[Pixel coordinate grounding data]
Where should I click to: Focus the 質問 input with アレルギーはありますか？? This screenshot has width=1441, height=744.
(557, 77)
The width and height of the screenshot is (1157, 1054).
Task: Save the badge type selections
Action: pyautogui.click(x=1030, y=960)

• Required work:
Your answer should be the full set of records, printed exactly.

• Answer for the task:
Where should I click to: Focus the 質問 input with アレルギーはありますか？? This screenshot has width=1441, height=744.
(557, 77)
The width and height of the screenshot is (1157, 1054).
Task: Save the badge type selections
Action: pyautogui.click(x=1030, y=960)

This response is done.